Overall, Vascular Anomalies (birthmarks) are seen in well above half of the population. 

Simple skin discolorations are very common in newborns and do not require diagnostic testing or treatment. 

Infantile Hemangiomas, which usually occur during infancy and gradually disappear in the first few years of life, are also common lesions (benign tumors that are found in ~10% of the infant population). Other types of hemangiomas or tumoral birthmarks such as Rapidly Involuting Congenital Hemangiomas (RICH), non-involuting hemangiomas or intramuscular hemangiomas are less common.

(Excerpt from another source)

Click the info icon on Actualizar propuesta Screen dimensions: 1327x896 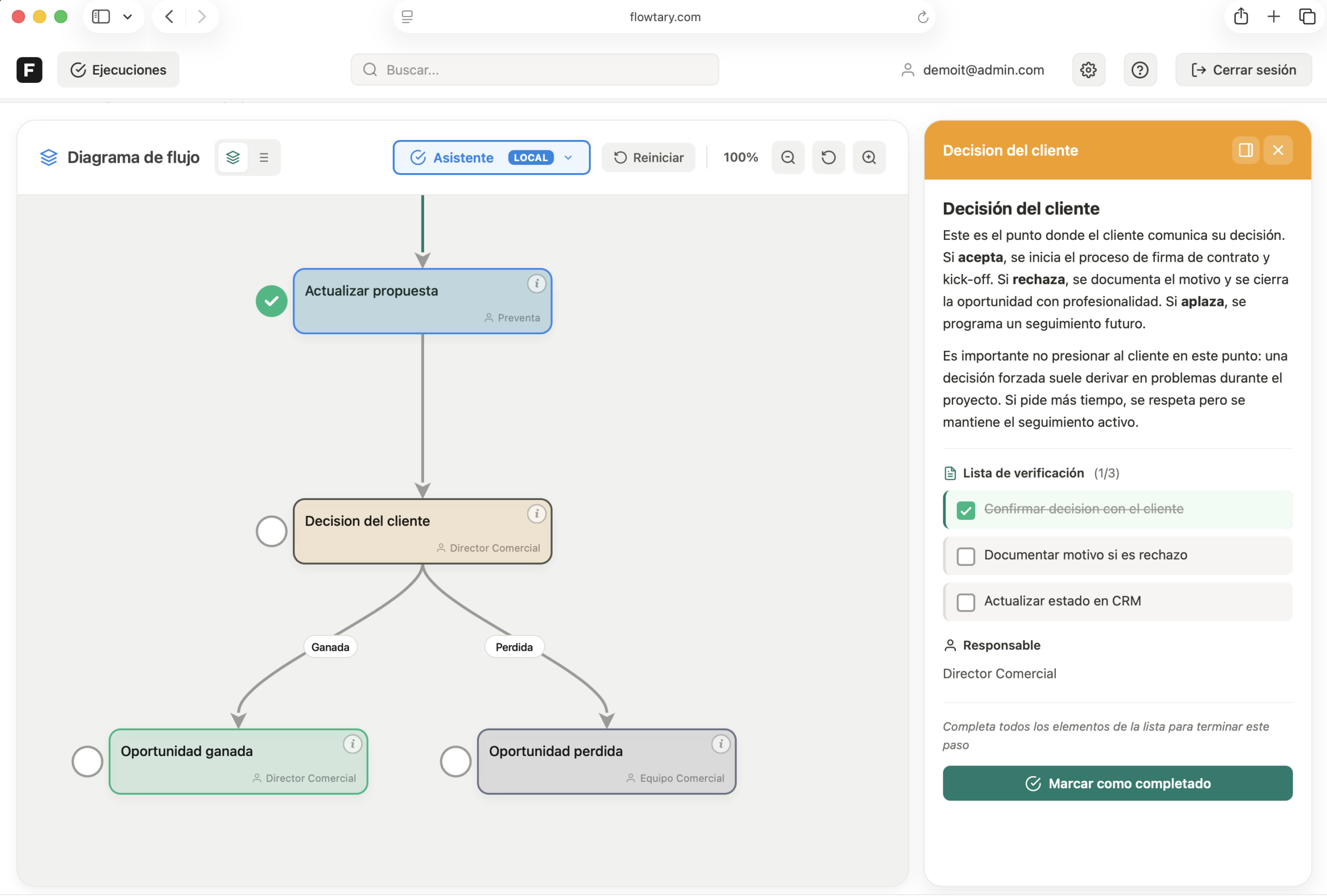click(536, 283)
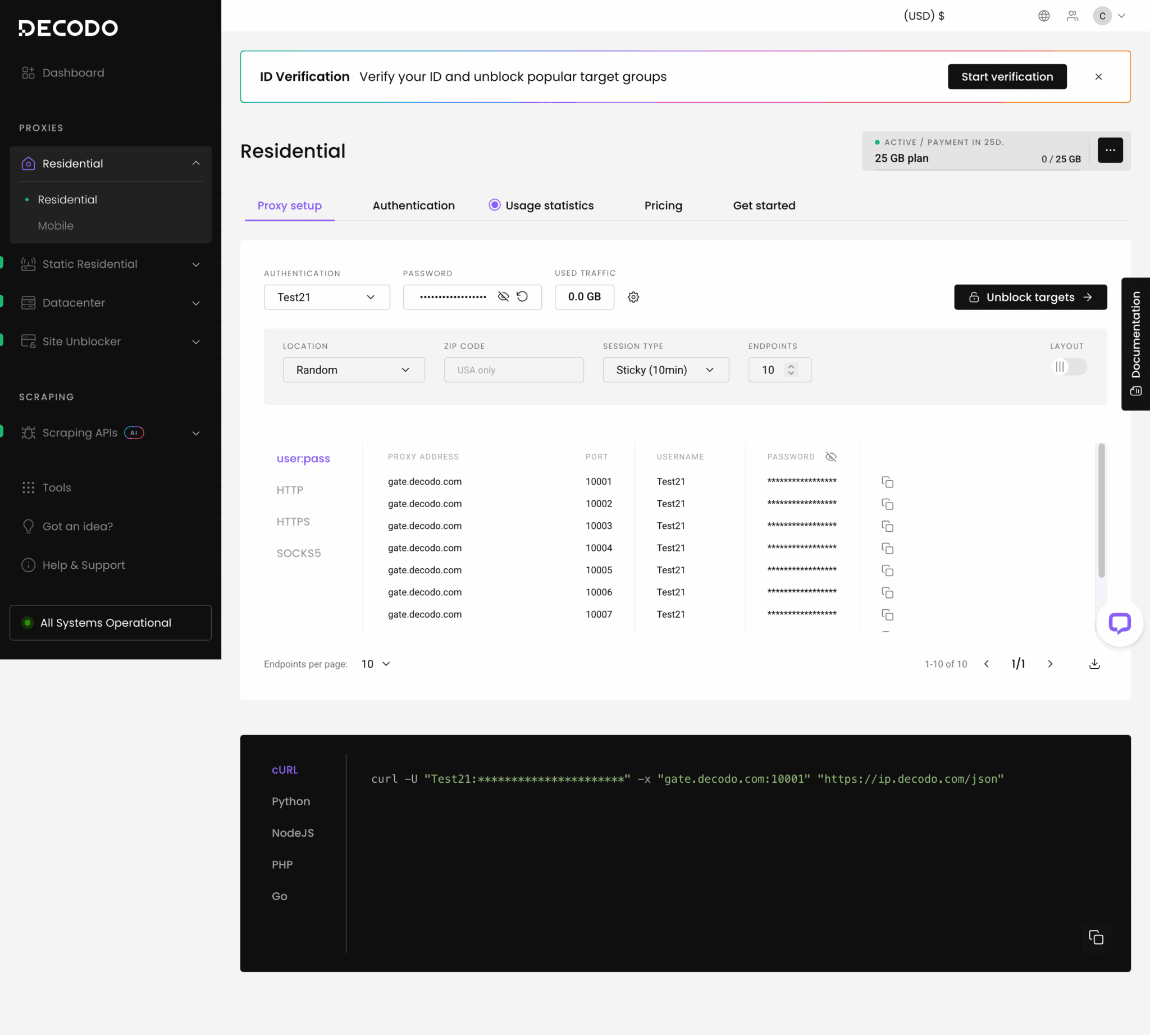Select the SOCKS5 protocol tab
The height and width of the screenshot is (1036, 1150).
point(298,553)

Venous malformations (VMs) (or commonly and erroneously called "cavernous hemangiomas") are also common lesions (found in nearly 30-50% of the population), which are usually not symptomatic and therefore do not require treatment. Also, liver hemangiomas and bone hemangiomas are actually venous malformations, and these congenital birthmarks are very common. Small percentage of these patients require treatment due to persistent discomfort and pain. 

Port-wine stains (capillary malformations) are also common birthmarks and generally do not require additional diagnostic testing or treatment. 

Arteriovenous malformations (AVMs) are not very common lesions, but require intense medical care in most patients. 

Other vascular anomalies including lymphatic malformations and combined anomalies (Klippel-Trenaunay syndrome, Parkes-Weber syndrome, Proteus syndrome, Maffucci, etc.) are less common conditions.